Moreover, as pleased as I am by le Gaffer’s efforts to beefen up our gossamer thin squad, I can’t help but suspect that he has focused on the sort of players who might be capable of improving our Champions League prospects. But on the evidence of our disappointing domestic opening blows, the Gunners have got a job on their hands just achieving the upper echelons of the Premiership. Experience of the big stage will be of little benefit to us should we fail to even reach its apron!

As a result, in light of Keiran Gibbs error strewn display against the Swans, instead of having the likes of Santos biding his time on the bench, familiarizing himself with our more frenetic brand of football, I can’t help but wonder if we might’ve profited more from Kenwright’s fire-sale, by procuring the more industrial likes of Leighton Baines.

Perhaps Baines isn’t destined to set any fires on the European stage, but he’s a battling “do a job defender” of the sort that could’ve come straight into the side and provided the instant return necessary to recapture our rarified top four status; before being encumbered by the sort of ‘soft target’ perception that’s likely to result in a tense, season long struggle to elevate ourselves beyond the Europa Cup also-rans.
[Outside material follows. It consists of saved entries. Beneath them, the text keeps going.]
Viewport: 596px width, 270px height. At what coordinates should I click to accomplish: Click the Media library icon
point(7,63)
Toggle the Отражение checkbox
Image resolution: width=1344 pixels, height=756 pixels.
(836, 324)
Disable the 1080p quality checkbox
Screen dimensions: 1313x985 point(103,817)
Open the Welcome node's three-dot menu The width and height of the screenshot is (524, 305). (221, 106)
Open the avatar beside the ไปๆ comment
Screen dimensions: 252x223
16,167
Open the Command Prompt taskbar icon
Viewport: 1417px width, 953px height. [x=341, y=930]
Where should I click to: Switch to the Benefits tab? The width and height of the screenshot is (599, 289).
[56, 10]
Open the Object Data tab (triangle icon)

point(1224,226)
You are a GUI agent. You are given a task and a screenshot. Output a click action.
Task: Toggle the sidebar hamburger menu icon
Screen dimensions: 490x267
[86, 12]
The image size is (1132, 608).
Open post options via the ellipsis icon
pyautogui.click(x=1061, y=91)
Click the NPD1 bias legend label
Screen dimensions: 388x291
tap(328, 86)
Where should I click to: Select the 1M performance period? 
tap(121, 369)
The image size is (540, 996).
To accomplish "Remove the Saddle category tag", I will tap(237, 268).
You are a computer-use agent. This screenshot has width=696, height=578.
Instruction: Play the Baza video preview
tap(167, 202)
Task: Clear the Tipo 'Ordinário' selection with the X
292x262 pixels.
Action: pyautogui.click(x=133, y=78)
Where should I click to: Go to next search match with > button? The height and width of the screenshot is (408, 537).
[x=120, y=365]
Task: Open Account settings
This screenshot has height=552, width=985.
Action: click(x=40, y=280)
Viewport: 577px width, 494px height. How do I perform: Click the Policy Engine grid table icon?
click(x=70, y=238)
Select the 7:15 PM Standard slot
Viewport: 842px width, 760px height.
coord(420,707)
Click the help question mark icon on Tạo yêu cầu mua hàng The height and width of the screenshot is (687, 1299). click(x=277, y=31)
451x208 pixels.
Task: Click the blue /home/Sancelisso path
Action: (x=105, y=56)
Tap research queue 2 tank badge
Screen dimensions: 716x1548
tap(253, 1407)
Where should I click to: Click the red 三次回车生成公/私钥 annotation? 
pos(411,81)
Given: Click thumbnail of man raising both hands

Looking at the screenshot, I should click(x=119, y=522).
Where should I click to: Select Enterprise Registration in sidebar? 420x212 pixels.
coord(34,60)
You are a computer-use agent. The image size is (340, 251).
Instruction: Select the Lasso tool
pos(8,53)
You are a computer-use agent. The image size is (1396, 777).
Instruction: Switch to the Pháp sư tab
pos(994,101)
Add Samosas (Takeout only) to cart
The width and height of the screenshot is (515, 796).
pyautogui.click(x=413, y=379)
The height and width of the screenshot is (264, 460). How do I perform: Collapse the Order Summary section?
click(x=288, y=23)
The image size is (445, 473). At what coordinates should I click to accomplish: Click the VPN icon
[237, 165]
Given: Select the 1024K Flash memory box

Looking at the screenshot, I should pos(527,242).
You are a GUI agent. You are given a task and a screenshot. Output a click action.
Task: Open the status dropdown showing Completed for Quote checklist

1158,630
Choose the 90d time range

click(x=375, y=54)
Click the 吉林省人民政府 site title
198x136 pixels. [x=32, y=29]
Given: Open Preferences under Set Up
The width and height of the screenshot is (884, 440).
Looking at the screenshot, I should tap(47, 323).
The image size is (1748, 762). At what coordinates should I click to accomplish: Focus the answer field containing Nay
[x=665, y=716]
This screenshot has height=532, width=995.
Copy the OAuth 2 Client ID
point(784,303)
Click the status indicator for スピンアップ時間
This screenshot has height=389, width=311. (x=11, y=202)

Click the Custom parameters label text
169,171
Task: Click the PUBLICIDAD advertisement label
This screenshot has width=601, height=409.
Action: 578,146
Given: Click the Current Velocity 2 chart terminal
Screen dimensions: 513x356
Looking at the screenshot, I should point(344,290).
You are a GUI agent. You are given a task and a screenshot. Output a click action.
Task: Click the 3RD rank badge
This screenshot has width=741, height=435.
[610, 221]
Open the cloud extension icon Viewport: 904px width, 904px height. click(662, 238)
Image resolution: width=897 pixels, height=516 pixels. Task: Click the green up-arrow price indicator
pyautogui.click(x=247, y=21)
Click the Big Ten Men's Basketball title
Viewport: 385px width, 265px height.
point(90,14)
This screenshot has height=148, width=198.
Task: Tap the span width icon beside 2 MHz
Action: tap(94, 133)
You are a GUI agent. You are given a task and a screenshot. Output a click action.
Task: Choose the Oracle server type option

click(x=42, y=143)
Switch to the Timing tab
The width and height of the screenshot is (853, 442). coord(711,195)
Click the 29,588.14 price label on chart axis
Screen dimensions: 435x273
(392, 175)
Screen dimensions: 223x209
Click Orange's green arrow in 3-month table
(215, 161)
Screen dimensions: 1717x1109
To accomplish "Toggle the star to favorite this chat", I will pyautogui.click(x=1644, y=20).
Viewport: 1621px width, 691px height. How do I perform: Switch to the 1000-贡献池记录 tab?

Mertesacher might be a big, immobile lump of a centre-back but he appears to have that economy of movement of an experienced old pro, with his Tony Adams like intervention of a timely extended limb. Coming from the Bundesliga, hopefully a bedding-down period won’t prove necessary and he’ll exude the air of composure that can influence the kids around him (rather than him being infected by their panic-struck mien!). But similarly, it might be argued that we’d have been better off with a player who’s more familiar with the Premiership course and all it’s idiosyncratic prat-falls?

Wenger would undoubtedly find a statistical ruse to put a positive slant on a nuclear holocaust. Yet in truth, in the absence of Wilshere and Vermaelen, you only have to consider how few of our players would be coveted by the competition, to fully comprehend quite what a struggle lies ahead for us to cling onto their coat-tails.

Frimpong’s misdemeanours appear to have left him playing with the handbrake on, which is tantamount to castration of our virile young midfield moose. He even had Shava on his case about his marking on Saturday, with the diminutive Russian returning from Moscow utterly unrecognizable from the disaffected Gooner who departed these shores. Shava might start to win us over, if he can maintain this level of commitment at Ewood Park and beyond?

Yet with Park and Benyoun swelling the ranks of those familiar with the responsibility of wearing the armband for their respective countries, it’s ridiculous that leadership should remain an issue within this Arsenal squad. When I watch the breathtaking way in which Fabregas is flourishing for Barca, I almost feel guilty that we deprived the lad of his pitch on world football’s most talented stage for so long.

We can but hope that for all we might’ve lost in artistic flair (at least until Wilshere’s return), we can compensate with the sort of guts, graft and determination that was all too often on the missing list, so long as we were perceived to have such an advantage. As someone grounded in the Bertie Mee’s boring Gunners, you certainly won’t hear me complaining if we can roll our sleeves up and grind out a run of prosaic encores to a good old-fashioned “1-0 to the Arsenal”.